También le ayudaron diversas acciones que, aunque bien concebidas, resultaron insuficientes por sí mismas, tanto por su reducido alcance, como porque no se ejecutaron de manera apropiada.

Por ejemplo, la línea telefónica de seguimiento a casos, la app para usuarios de transporte público, los kioskos para aplicar pruebas y la velocidad que alcanzó en algunos periodos el programa de vacunación.

¿Pero eso qué peso puede tener si no se logró el objetivo de evitar muertes y contagios?

¿Qué importancia puede tener una hermosa campaña en medios de comunicación si la gente llena los hospitales?

Es más, ¿no es devastador que un gobierno presuma (aunque fue mentira) que a ningún enfermo “le faltó una cama” en lugar de reducir los casos?

¿De qué sirve que la jefa de gobierno promueva el cubrebocas si al tiempo dice “respetar” a un presidente que se mofa de una medida tan importante?

Que nadie se llame a engaño: la Ciudad de México es la representación clara y exacta de la tragedia sanitaria nacional.

Por la cobardía de contrariar a AMLO y deslumbrada por el espejismo de convertirse en presidenta de la República, Sheinbaum renunció a su deber de proteger la salud de los capitalinos.

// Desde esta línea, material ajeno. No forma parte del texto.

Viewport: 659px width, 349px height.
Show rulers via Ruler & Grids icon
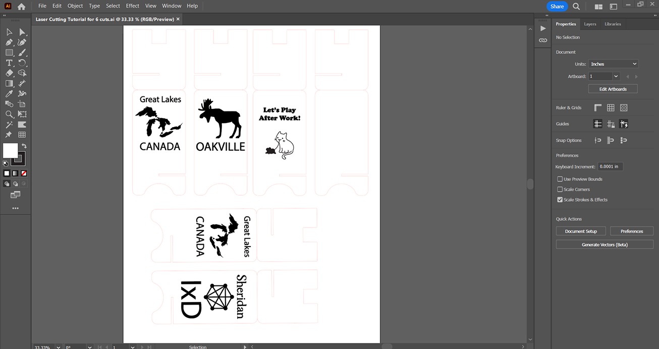point(598,108)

Debe responder ante la justicia. Su complicidad, aunada a la tragedia del 3 de mayo, le será cobrada en las urnas, si es por azar llega a convertirse en candidata por Morena a la presidencia de la República.


[1] Cifra al 22 de agosto de 2021, mientras se redactan estas líneas.
[2] Doctora en Ciencias Médicas, autora del libro Un daño irreparable. La criminal gestión de la pandemia en México, de Editorial Planeta. Declaraciones realizadas en entrevista con etcétera.